This project is a student project which is developed as part of a research project at the Hochschule Zittau/Görlitz.
The vehicle routing problem with time windows (VRPTW) models many practical optimisation problems in logistics or maintenance of geographically distributed organisations. In practice, the classical model is often not adequate because constant travel times between locations are assumed. Time-varying factors, such as traffic conditions or weather have a significant impact on the actual travel time. Therefore, the travel time between two locations, depends on the specific departure time. To represent these external influences, the VRPTW is extended to a time-dependent vehicle routing problem with time windows (TDVRP). In this case the changing driving time is represented by a time-dependent function.
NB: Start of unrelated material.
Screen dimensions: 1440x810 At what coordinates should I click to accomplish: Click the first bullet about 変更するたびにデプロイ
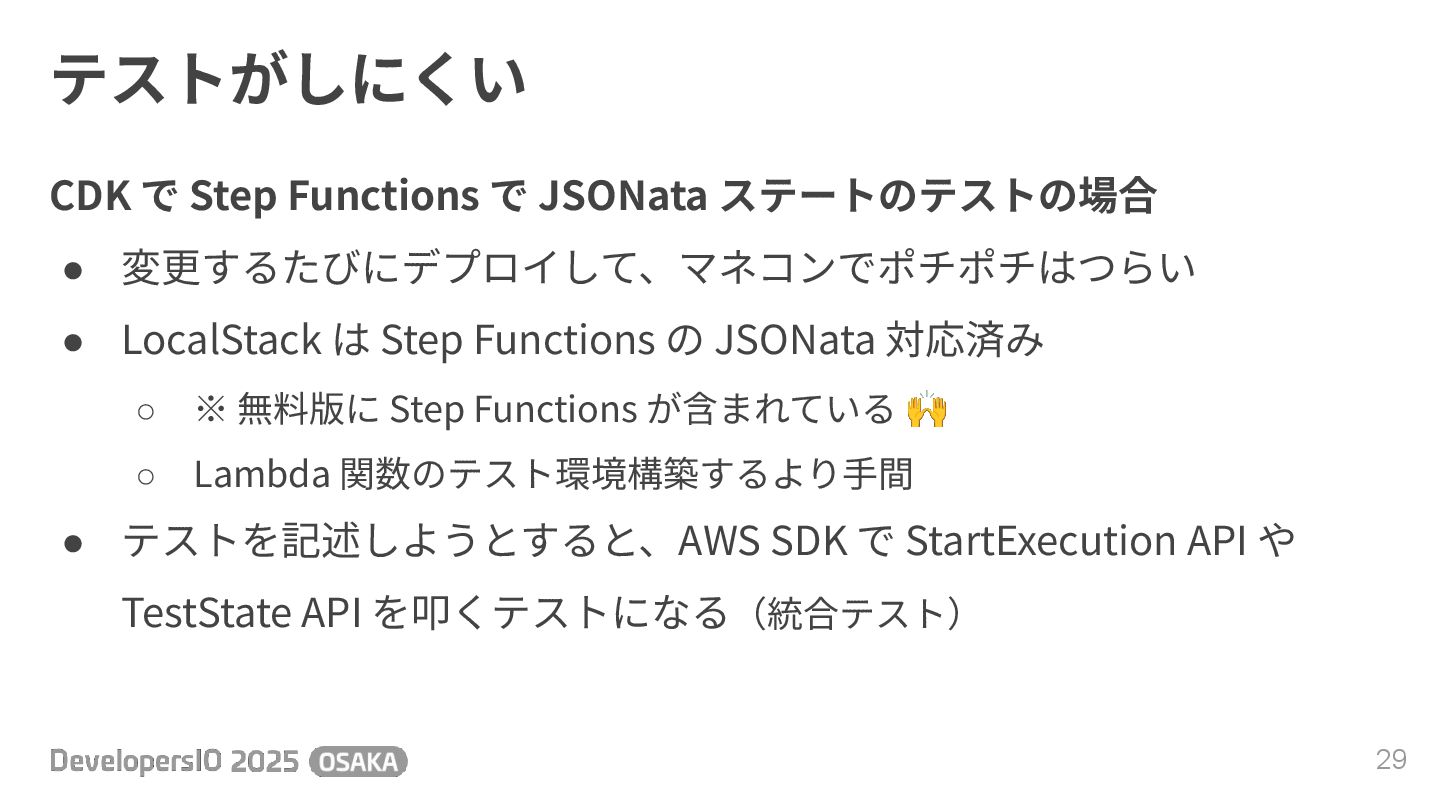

The present research results are limited to a consideration of TDVRP with hard time windows. This means, the service must necessarily start in the given time window. It follows that an early arrival or later departure is feasible. For evaluation of the results, we consider recently published time-dependent problem instances of A. M. Figliozzi [2011], where the classical Solomon instances are combined with time-dependent speed models.
The solution and optimization process is divided into two phases:
- Routing (solver) - the goal is to find a valid best possible order of tasks / customers.
- Scheduling - the goal is to determine the optimal travel times between the customer and the start times of the tasks.
- Savings heuristic - a saving algorithm
- Insertion heuristic- a insertion method by Solomon (1987)
- IMPACT - a greedy look-ahead heuristic by Ioannou et al. (2001)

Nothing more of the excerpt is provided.